Traffic Jam

16 Nov, 2010 | Sarah Ludd

When arriving in La Paz the general chaos everywhere is one of the first things you notice. The city of La Paz is a pioneer for a traffic safety project. For the tourist new to Bolivia, the trafic is possibly the first cultural shock: the disarray of the traffic can look like a complete maze of confusion with- out rules or guidelines, but it is in fact a little more complicated than that. As a spectator it is hard to see how the traffic can flow smoothly without traffic collisions and whilst they do occur they are nowhere near as common as one would expect. The traffic, and drivers seem to govern them- selves despite the best attempts of the whistling police officers no government laws or regulations seem to have any impact on the way people drive.

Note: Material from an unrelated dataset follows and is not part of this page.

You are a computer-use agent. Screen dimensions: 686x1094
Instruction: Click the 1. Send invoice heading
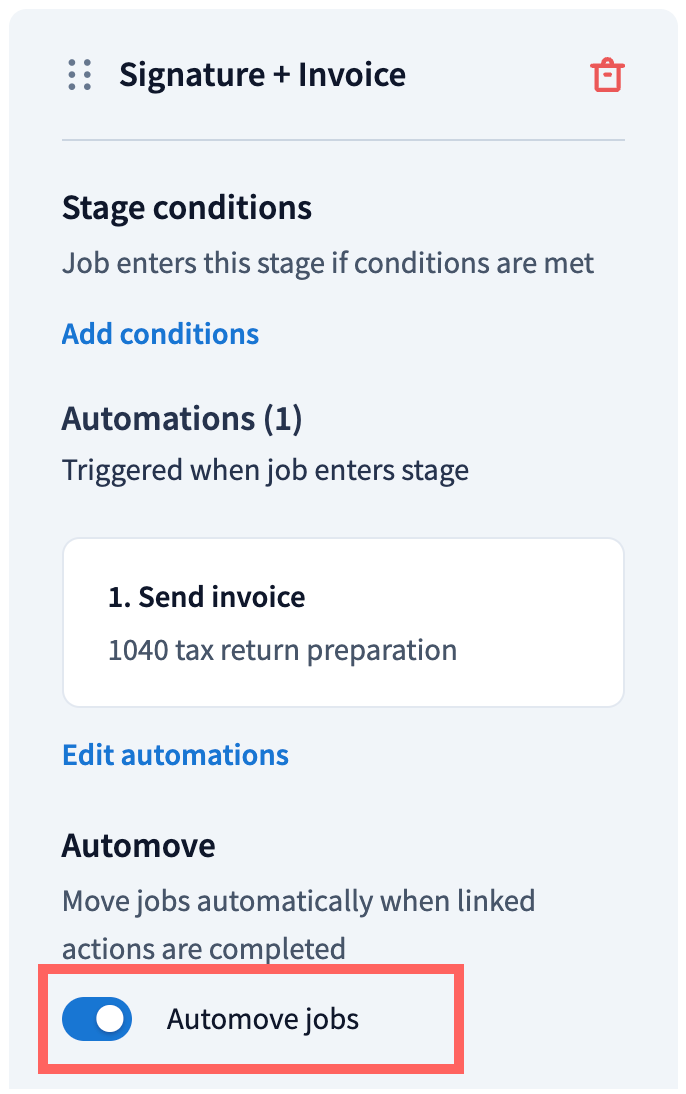[x=206, y=597]
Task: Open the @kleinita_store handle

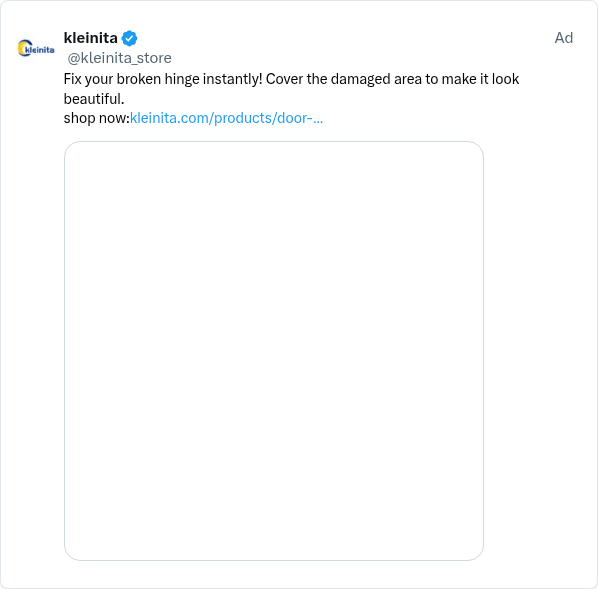Action: [x=119, y=58]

Whilst law 3988 does exist in attempt to control drivers and regulate the traffic it does not appear to have much affect on drivers jumping red lights or blocking intersections. All the noise and chaos of the traffic, and the police whistling, as well as the con stant drone coming from minibuses of ‘Prado, Perez, San Francicsco, un boliviano!’ make up the La Paz urban and ‘acoustic’ landscape.

We went out in the streets of La Paz to learn more about what the people actually think of the traffic:

‘The traffic is complicated here, it is a big mess and there is no respect among the motorists. I think one of the reasons is that the drivers have no education in driving. The chaos may also be a consequence of the disorganisation. Every bus or trufi is doing the same, driving in the same directions in the same roads. We need clear lines with different destinations to organise the traffic.’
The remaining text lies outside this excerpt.